Unicode-based POSIX tools (other than Cygwin) for Windows?

3

GNU Win32 and MSYS are awesome, but it seems like all of their tools use the ANSI version of the Windows API, rather than the Unicode versions.

Obviously, those are meant for Windows 95 and 98, not Windows XP and Windows 7... and they cause lots of problems with any atypical file names, strings, etc.

Is there any similar POSIX toolset (other than Cygwin) that uses the Unicode versions of the Windows API (and which thus supports Unicode)?

user541686

Posted 2012-01-03T03:22:47.053

Reputation: 21 330

Why exclude Cygwin? Also, note that MSYS is a fork of Cygwin. – ak2 – 2012-01-03T06:02:21.797

For clarity, could you give an example of an atypical file name and an atypical string and the problem each causes. – RedGrittyBrick – 2012-01-03T10:24:53.953

@ak2: I'm excluding Cygwin because I'm not looking for Cygwin. The fact that MSYS is a fork of Cygwin doesn't really bother me. – user541686 – 2012-01-03T16:11:54.653

@RedGrittyBrick: If you name a file ╧.txt and then do ls in MSYS, it says ls: -.txt: No such file or directory – user541686 – 2012-01-03T16:18:52.487

1I just ran touch ╧.txt in a Cygwin bash shell, and it shows up with the correct name in Cygwin ls under xterm, in Windows command prompt, and in Windows Explorer. (It doesn't look right under the default Cygwin bash shell, which uses the same terminal emulator as the Windows command prompt.) It might help to know just why you're "not looking for Cygwin". – Keith Thompson – 2012-01-03T21:46:44.440

@KeithThompson: One reason (of many) is that it's ridiculously slow. But I'd rather not go in that direction... I'm just avoiding Cygwin because it doesn't suit my needs. No need for more info. – user541686 – 2012-01-03T22:13:30.423

@Mehrdad: My point is that knowing why you want to avoid Cygwin could tell us something about what your needs are. As far as I can tell, Cygwin does suit your needs as you've stated them so far. (I haven't noticed that it's particularly slow, but I haven't done any performance-sensitive work in Cygwin.) – Keith Thompson – 2012-01-03T22:21:57.003

@KeithThompson: As far as the question goes, it's quite simple: my needs are a Unicode-supporting POSIX toolset (like MinGW, UWIN, GnuWin32, or whatever) that is not Cygwin. I'm pretty darn sure that this is crystal clear. I'm not going to continue discussing the intricacies of why I don't/can't use Cygwin, so if you don't continue asking about this, I'd really appreciate it. Thanks! – user541686 – 2012-01-03T22:42:36.533

@Mehrdad: If you don't want to provide information, I'll be glad not to try to help you. – Keith Thompson – 2012-01-03T22:49:51.403

1@KeithThompson: Well, you can treat it, for all intents and purposes, as though my employer has banned Cygwin at work and forbidden my discussing why I can't use it. I don't want to fight him about it. If you still can't help, then that's totally fine; thanks for trying anyhow. – user541686 – 2012-01-03T22:52:40.670

1@Mehrdad: If you can't provide information, that's a different story. That wasn't clear (to me) from the original question, or from your previous comments. I suggest that something like "I can't use Cygwin for reasons I can't disclose" in the question would have been useful. To clarify, MSYS would be ok if it worked? – Keith Thompson – 2012-01-03T22:59:04.993

@KeithThompson: Yes, MinGW/MSYS and GnuWin32 (and probably others) would be fine if they worked. – user541686 – 2012-01-03T23:05:13.327

Answers

2

Microsoft's very own Subsystem for Unix Applications (SUA). Only available with Windows Ultimate and Enterprise though.
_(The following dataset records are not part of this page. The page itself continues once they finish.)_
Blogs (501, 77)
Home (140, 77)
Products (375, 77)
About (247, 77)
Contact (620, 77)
Correction: SUA does not have Unicode support. According to its locale -a command, it only supports ISO-8859-1, EUC-JP, and SJIS.
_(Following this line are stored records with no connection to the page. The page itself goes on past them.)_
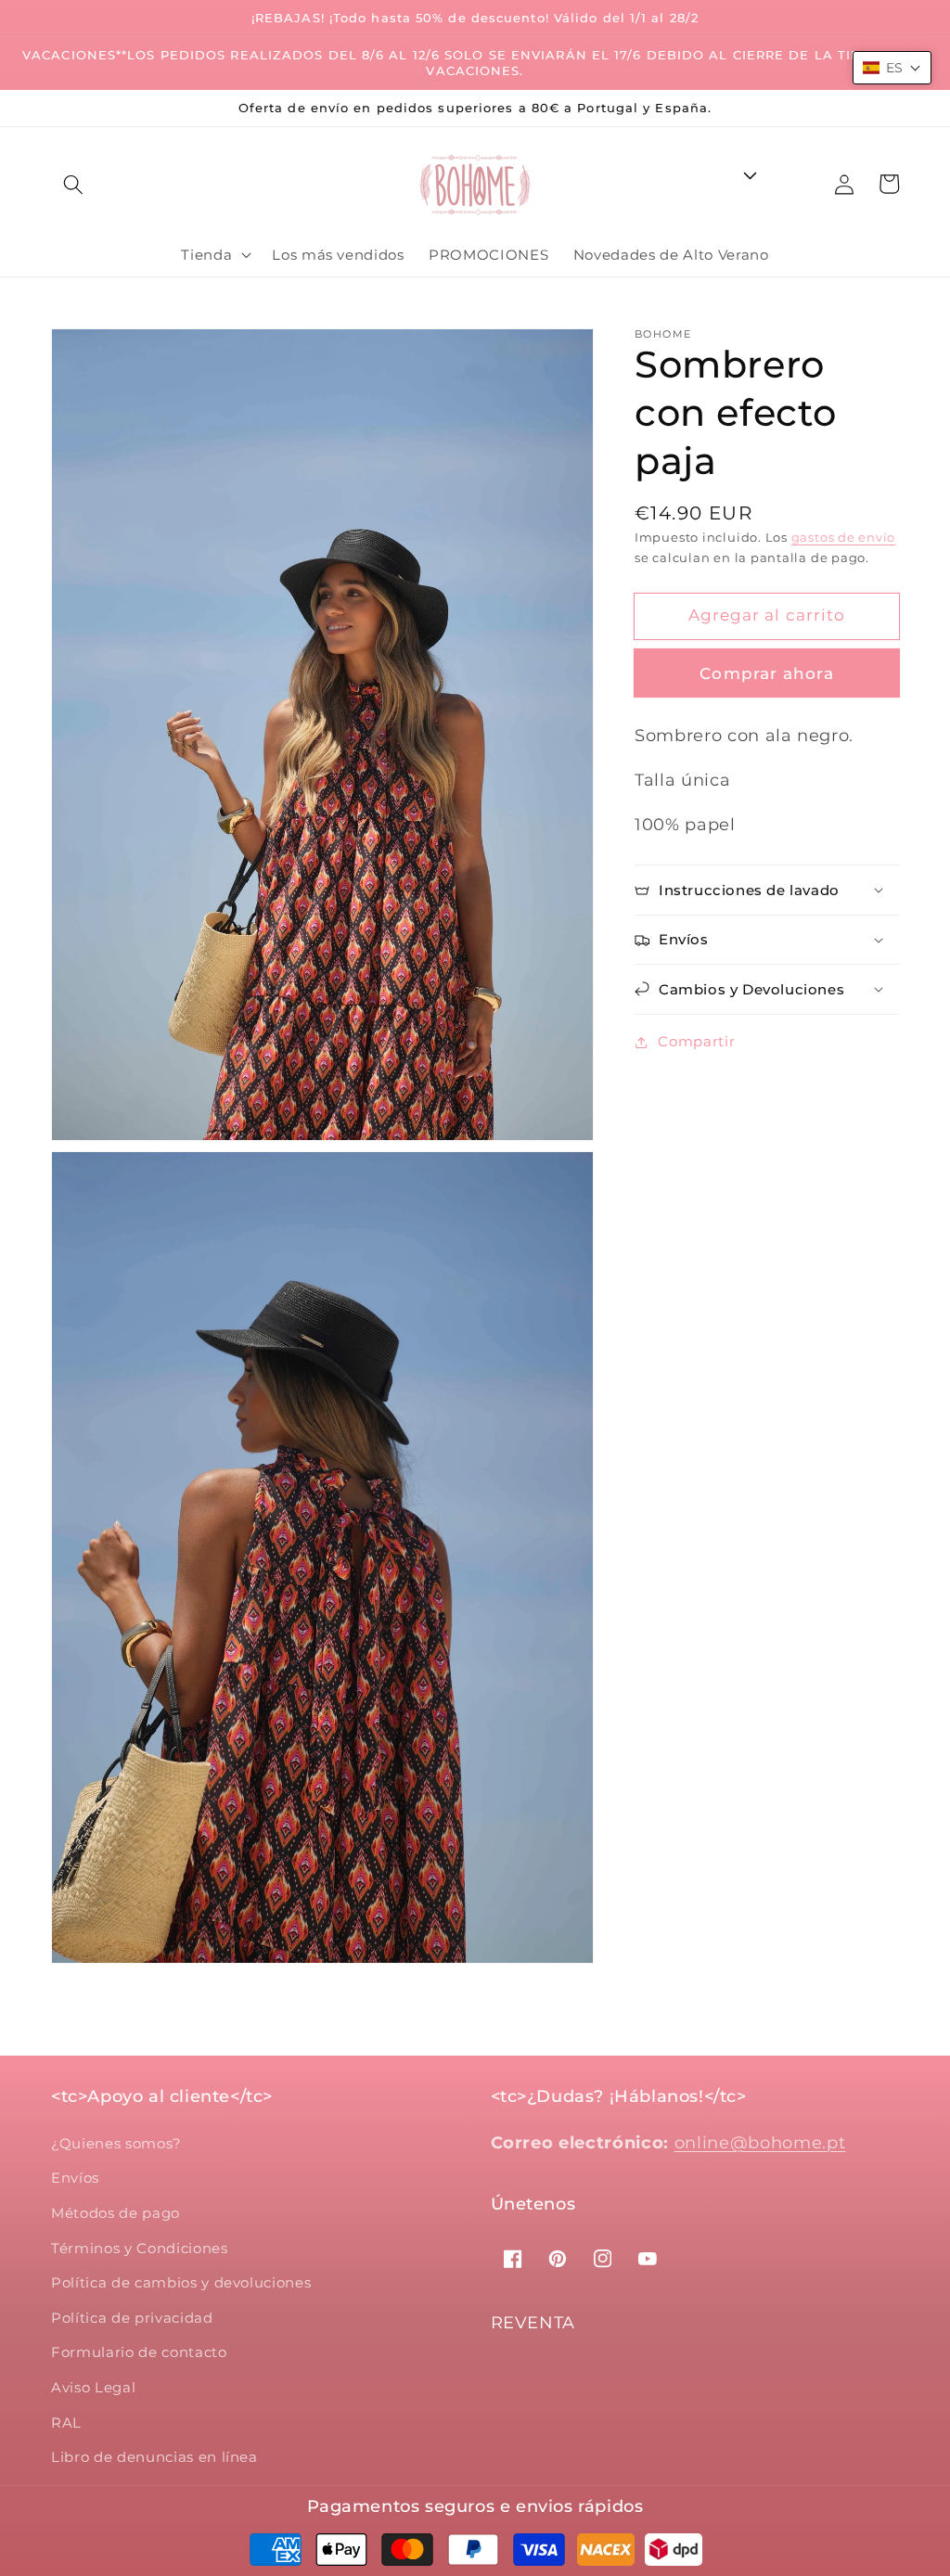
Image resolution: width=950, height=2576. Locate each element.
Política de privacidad (132, 2317)
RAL (66, 2422)
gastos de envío (843, 537)
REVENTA (533, 2323)
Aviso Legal (93, 2387)
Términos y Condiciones (139, 2248)
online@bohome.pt (760, 2142)
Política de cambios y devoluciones (181, 2282)
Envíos (75, 2177)
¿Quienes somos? (116, 2143)
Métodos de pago (115, 2213)
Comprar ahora (766, 673)
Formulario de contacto (139, 2352)
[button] (73, 184)
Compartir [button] (696, 1041)
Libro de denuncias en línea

On a related note, MKS Toolkit, which is another Unix-like environment for Windows, also does not support Unicode in filenames, according to its unicode.5 manpage.
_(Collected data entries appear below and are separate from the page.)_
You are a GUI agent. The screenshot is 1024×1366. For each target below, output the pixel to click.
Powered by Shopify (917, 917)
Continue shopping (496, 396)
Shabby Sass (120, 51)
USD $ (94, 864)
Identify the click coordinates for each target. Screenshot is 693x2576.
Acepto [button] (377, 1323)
MKS Toolkit utilities cannot handle non-OEM characters in file names unless the locale supports double byte character (such as the Japanese locale). Consequently, even though the utilities support UTF-8 and Unicode characters in files on all platforms, to achieve maximum portability across all Windows platforms, all file names used in scripts for utilities like awk, sh, csh and others should contain only ASCII characters from the OEM code page.

ak2

Posted 2012-01-03T03:22:47.053

Reputation: 3 387

Yea I already knew it existed but didn't even try to see if it's Unicode because I don't have Ultimate/Enterprise. +1 anyway though. – user541686 – 2012-01-03T16:15:49.693

Actually, are you *sure* that it supports Unicode? I just tried ls on the Windows XP version on a file with the name and got back ls: -: No such file or directory. – user541686 – 2012-01-03T16:29:34.643

Nope, looks like you're wrong. I just tried the Windows 8 version, and ls gave back - as the file name (but no error this time). I piped the output to a text file and then viewed the contents, and verified it was not a console displaying issue. – user541686 – 2012-01-03T16:35:25.690

Sorry, I misremembered. SUA does use the Unicode private use area to represent characters such as ':' that aren't allowed in Windows filenames, in the same way as Cygwin, so I guess I wrongly implied that it has general Unicode support. – ak2 – 2012-01-03T21:17:17.187

Remember that the Windows console (the equivalent of terminal window) has some trouble supporting Unicode -- it starts in a OEM codepage by default, and switching to UTF-16 or UTF-8 (chcp 65000 or 65001) breaks stuff. It's not always the fault of the program, even if it uses Unicode APIs it can't always display Unicode characters to the console. Use some executable inspector to verify what kind of APIs the program uses. – user1686 – 2012-01-03T23:33:30.890

@grawity: Like I explained, that's *exactly* why I also piped the output to another file and then inspected the result over there... – user541686 – 2012-01-04T03:29:25.123

0

I would suggest you to try UTF-8 Cygwin(http://www.oki-osk.jp/esc/utf8-cygwin/) for utf8 compatibility.

I was using DeltaCopy which is based on cygwin(It comes with cygwin1.dll when installed). It was having problem dealing Chinese file name(multibyte character in filename&folder name)

After I replace the cygwin1.dll file to "UTF-8 Cygwin" version. All Unicode file I sync to server are correctly uploaded to server.

This is a very simple solution as the "UTF-8 Cygwin" stats that it deal with unicode character but still keeping binary-compatibility with the current Cygwin.

Jason Chiang

Posted 2012-01-03T03:22:47.053

Reputation: 41